If you've asked three people what a website costs, you've gotten three wildly different answers — "free," "a few hundred bucks," and "twelve thousand dollars." They're all telling the truth, because they're describing different things. Here's the honest breakdown for a local business in 2026.
The four ways to get a website
There are really only four paths, and the price gap between them is enormous:
- DIY website builders (Wix, Squarespace, GoDaddy): $16–$50/month. You build it yourself. Cheap on paper — expensive in your time, and it usually looks like a template because it is one.
- A freelancer on a marketplace (Fiverr, Upwork): $300–$2,000 one-time. Quality is a coin flip, communication can be rough, and you're often left to host and maintain it yourself.
- A local agency: $3,000–$12,000+ one-time, plus retainers. Great work, but priced for businesses much bigger than a two-truck plumbing outfit.
- Flat-rate done-for-you (what Hyvlo does): a single build fee plus a flat monthly that includes hosting and edits. Built for exactly your size of business.
Where the surprise charges hide
The sticker price is rarely the real price. Watch for these:
- Hosting billed separately, often $20–$40/month on top.

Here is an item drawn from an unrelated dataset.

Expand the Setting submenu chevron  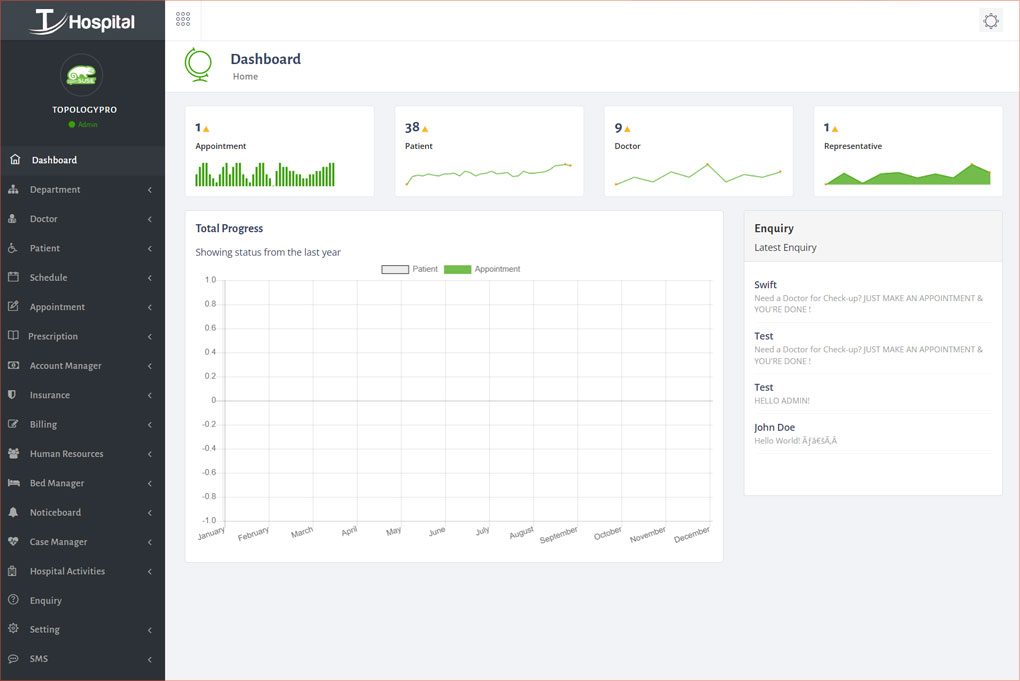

- Edits charged by the hour — change your phone number, get a $95 invoice.
- Domain and email as add-ons.
- "You don't own it" — some builders hold your site hostage if you ever leave.
The question isn't "what does a website cost?" It's "what does it cost to keep one running, and do I own it at the end?"
A fair number for a local business
For a local home-services business that wants a real, professional site without the agency price tag, a reasonable 2026 figure is a few hundred dollars to build and around $100/month to host and maintain — with edits included and no lock-in. That's the bracket Hyvlo sits in: $500 to build, $99/month all-in, and you own everything.
The thing that should matter most isn't the lowest number — it's whether you can see the actual site before you pay, and whether it's yours to keep. Both of those should be non-negotiable.